[REQUIRED WORK] Could you please find each line in the records that contains the word "computer" and copy it?

[Stored data entries]
========
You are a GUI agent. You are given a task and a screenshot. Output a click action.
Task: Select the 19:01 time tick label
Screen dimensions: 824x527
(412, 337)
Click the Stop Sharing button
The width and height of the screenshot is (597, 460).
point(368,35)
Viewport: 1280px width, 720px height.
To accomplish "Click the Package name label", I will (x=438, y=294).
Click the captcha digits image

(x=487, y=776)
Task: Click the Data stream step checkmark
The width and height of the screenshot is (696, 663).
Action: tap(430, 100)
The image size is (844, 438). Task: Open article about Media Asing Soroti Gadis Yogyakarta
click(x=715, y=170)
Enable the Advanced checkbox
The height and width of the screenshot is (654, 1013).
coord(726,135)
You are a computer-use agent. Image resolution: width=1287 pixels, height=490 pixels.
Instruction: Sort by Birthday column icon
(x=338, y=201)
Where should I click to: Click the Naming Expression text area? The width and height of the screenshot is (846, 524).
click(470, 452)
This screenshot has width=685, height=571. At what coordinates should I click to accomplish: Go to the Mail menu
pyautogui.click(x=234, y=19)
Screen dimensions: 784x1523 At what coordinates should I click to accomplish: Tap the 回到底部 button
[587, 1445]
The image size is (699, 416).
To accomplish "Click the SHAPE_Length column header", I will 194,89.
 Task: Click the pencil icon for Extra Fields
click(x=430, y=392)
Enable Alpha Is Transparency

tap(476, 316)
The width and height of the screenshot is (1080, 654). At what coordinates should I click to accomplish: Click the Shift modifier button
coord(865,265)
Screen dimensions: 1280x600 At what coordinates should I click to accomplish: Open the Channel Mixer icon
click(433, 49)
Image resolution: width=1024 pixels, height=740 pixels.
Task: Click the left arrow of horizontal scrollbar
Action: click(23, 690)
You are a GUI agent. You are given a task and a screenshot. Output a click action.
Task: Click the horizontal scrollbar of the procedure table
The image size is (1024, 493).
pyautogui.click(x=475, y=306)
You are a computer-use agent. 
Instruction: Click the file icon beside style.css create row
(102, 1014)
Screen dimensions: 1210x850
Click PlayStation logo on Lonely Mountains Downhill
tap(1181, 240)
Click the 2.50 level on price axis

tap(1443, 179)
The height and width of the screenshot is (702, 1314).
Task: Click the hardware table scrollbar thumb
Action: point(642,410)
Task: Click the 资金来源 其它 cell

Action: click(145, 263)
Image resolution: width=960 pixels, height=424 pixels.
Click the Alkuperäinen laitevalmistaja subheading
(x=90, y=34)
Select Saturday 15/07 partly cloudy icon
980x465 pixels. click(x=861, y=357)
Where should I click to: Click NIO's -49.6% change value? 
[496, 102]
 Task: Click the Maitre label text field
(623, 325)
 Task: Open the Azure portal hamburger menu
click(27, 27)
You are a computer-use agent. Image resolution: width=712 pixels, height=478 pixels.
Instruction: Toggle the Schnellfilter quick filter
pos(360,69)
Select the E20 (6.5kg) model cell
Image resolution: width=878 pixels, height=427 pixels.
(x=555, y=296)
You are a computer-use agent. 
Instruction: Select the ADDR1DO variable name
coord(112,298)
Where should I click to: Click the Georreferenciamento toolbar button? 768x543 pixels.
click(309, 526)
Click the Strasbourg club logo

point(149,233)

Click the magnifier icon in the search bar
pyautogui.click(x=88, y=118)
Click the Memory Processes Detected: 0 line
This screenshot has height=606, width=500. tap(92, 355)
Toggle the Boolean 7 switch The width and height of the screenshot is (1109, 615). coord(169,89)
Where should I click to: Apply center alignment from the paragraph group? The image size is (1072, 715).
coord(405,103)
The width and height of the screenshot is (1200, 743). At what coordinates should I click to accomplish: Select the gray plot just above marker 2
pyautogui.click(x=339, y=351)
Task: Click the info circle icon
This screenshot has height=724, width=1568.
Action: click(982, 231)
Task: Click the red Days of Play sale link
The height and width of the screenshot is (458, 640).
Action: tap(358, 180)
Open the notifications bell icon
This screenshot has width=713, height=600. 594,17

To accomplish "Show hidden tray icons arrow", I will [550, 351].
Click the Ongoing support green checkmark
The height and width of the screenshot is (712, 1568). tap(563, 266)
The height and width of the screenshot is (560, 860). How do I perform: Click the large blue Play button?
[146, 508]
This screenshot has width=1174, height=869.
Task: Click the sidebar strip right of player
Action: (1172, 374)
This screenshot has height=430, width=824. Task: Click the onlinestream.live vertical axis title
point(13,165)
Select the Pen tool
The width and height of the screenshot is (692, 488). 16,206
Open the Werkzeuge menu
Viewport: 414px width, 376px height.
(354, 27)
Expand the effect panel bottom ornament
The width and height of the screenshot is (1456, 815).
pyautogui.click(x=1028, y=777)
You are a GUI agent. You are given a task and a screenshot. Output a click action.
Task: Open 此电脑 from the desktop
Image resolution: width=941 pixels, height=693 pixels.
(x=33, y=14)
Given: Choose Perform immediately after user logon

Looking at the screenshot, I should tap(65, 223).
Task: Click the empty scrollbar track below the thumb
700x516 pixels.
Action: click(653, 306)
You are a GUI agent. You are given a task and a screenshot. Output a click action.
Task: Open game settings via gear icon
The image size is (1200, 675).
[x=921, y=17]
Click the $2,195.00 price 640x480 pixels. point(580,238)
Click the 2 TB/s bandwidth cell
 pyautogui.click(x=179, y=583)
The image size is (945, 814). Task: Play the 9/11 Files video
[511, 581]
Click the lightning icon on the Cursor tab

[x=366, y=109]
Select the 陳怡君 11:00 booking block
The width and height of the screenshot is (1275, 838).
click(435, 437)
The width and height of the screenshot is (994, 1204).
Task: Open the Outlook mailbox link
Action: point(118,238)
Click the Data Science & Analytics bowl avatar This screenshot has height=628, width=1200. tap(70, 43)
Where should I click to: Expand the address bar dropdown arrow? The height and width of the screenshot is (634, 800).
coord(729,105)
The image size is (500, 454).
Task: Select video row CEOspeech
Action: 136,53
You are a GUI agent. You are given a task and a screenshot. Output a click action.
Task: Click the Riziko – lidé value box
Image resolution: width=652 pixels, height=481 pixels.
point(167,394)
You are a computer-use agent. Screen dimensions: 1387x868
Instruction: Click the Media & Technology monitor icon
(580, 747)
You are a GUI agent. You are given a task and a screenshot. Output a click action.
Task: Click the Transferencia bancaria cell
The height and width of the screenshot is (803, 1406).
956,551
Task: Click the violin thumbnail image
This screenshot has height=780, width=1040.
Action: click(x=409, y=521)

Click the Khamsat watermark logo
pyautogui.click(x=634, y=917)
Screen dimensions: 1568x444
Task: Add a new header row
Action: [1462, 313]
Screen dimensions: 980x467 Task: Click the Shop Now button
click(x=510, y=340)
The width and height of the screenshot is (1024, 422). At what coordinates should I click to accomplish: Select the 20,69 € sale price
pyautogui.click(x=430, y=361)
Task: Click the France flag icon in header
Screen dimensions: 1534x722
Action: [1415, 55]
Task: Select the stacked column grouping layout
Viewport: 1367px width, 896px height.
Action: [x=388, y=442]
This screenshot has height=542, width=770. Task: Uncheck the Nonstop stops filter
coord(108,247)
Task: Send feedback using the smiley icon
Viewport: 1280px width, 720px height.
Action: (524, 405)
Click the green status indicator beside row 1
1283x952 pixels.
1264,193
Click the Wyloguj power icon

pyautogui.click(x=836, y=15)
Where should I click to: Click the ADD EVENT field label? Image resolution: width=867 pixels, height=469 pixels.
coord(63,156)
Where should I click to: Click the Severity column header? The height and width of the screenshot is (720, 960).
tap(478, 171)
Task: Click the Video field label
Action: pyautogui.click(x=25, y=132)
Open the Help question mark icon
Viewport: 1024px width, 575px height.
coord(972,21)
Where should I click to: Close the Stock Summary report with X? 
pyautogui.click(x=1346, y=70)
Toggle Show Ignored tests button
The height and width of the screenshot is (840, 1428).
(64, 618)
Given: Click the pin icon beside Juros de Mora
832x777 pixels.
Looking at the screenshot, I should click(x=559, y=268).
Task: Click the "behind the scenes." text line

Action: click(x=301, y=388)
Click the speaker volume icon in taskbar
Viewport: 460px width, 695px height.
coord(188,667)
========
[REPLY]
You are a computer-use agent. Image resolution: width=1287 pixels, height=490 pixels.
You are a computer-use agent. 
You are a computer-use agent. Image resolution: width=712 pixels, height=478 pixels.
You are a computer-use agent. 
You are a computer-use agent. Screen dimensions: 1387x868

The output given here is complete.